Run the bellow code to stream documents into redis. Streaming documents into redis can be done for example using kafka and logstash. For the simplicity of the demo I use python code

import random
import redis
import json

client = redis.Redis()

def doc(userId, deviceId, hour, minute):
    return json.dumps({
        "userId": userId,
        "deviceId": deviceId,
        "pagesVisited": random.randint(1, 10),
        "storageUsed": random.randint(1, 10),
        "trafficUsed": random.randint(1, 10),
        "timestamp": "2016:01:01 %.2d:%.2d:00" % (hour, minute)
    })

# Simulate a data stream such as logstash with input kafka output redis
for hour in range(0, 24):
    for minute in range(0, 60, 5):
        client.execute_command('TS.INSERTDOC', "tsdoctest", doc("user1", "deviceA", hour, minute))
        client.execute_command('TS.INSERTDOC', "tsdoctest", doc("user1", "deviceA", hour, minute))
        client.execute_command('TS.INSERTDOC', "tsdoctest", doc("user1", "deviceB", hour, minute))
        client.execute_command('TS.INSERTDOC', "tsdoctest", doc("user2", "deviceB", hour, minute))
        client.execute_command('TS.INSERTDOC', "tsdoctest", doc("user2", "deviceC", hour, minute))

Query redis for time series aggregation

See what keys are created

127.0.0.1:6379> keys *
 1) "tsdoctest:user2:deviceC:storageUsed"
 2) "tsdoctest:user1:deviceA:trafficUsed"
 3) "tsdoctest:user1:deviceA:storageUsed"
 4) "tsdoctest:user2:deviceB:pagesVisited"
 5) "tsdoctest:user2:deviceB:storageUsed"
 6) "tsdoctest:user1:deviceA:pagesVisited"
 7) "tsdoctest"
 8) "tsdoctest:user2:deviceC:pagesVisited"
 9) "tsdoctest:user1:deviceB:pagesVisited"
10) "tsdoctest:user2:deviceC:trafficUsed"
11) "tsdoctest:user1:deviceB:storageUsed"
12) "tsdoctest:user1:deviceB:trafficUsed"
13) "tsdoctest:user2:deviceB:trafficUsed"

Get information on specific key

127.0.0.1:6379> TS.INFO tsdoctest:user2:deviceC:trafficUsed
"Start: 2016:01:01 00:00:00 End: 2016:01:01 23:00:00 len: 24 Interval: hour"

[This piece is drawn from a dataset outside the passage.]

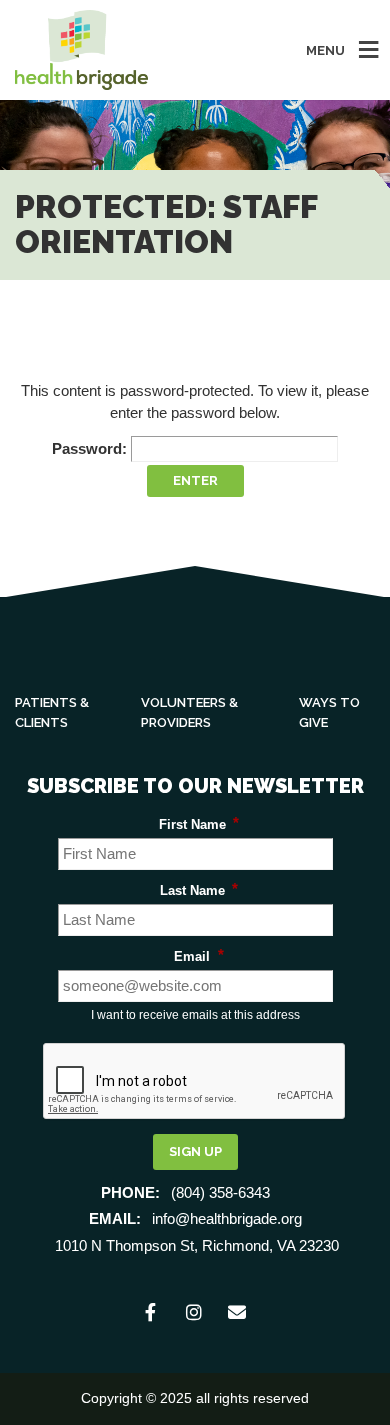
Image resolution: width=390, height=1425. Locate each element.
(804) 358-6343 (220, 1192)
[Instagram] (195, 1313)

Query a specific key for avg in a single timestamp

127.0.0.1:6379> TS.GET tsdoctest:user2:deviceC:trafficUsed avg "2016:01:01 00:00:00"
1) "6.5"

Query a specific key for avg in a time range

127.0.0.1:6379> TS.GET tsdoctest:user2:deviceC:trafficUsed avg "2016:01:01 00:00:00" "2016:01:01 03:00:00"
1) "6.5"
2) "4.75"
3) "5.666666666666667"
4) "5.75"

Query a specific key for documents count in a time range

127.0.0.1:6379> TS.GET tsdoctest:user2:deviceC:trafficUsed count "2016:01:01 00:00:00" "2016:01:01 03:00:00"
1) (integer) 12
2) (integer) 12
3) (integer) 12
4) (integer) 12

TODO

  • Expiration for aggregated data
  • Interval duration. i.e '10 minutes'
  • Additional analytics APIs
  • key Metadata. The meta data is inserted only in the creation of the key and used later for filtering/grouping by the analytics api.
  • Time series metadata. Meta data that is updated on each aggregation (for example kafka offset) and can be used by the client application to ensure each document is counted 'exactly once'.
  • Configurable time format.

Benchmark

I performed the benchmark with many configuration. Used elastic 1.7 and 5.0, performed single api call and bulk api calls, used both groovy and painless for elasticsearch upsert.

Insert performance: redis 10x times faster than elasticsearch.

Upsert performance: redis 10-100x times faster than elasticsearch.

Memory usage: When elasticsearch was configured with '_source: disable', the memory usage was similar. When '_source: enable', the elasticsearch memory usage increased drastically (3-10 times higher).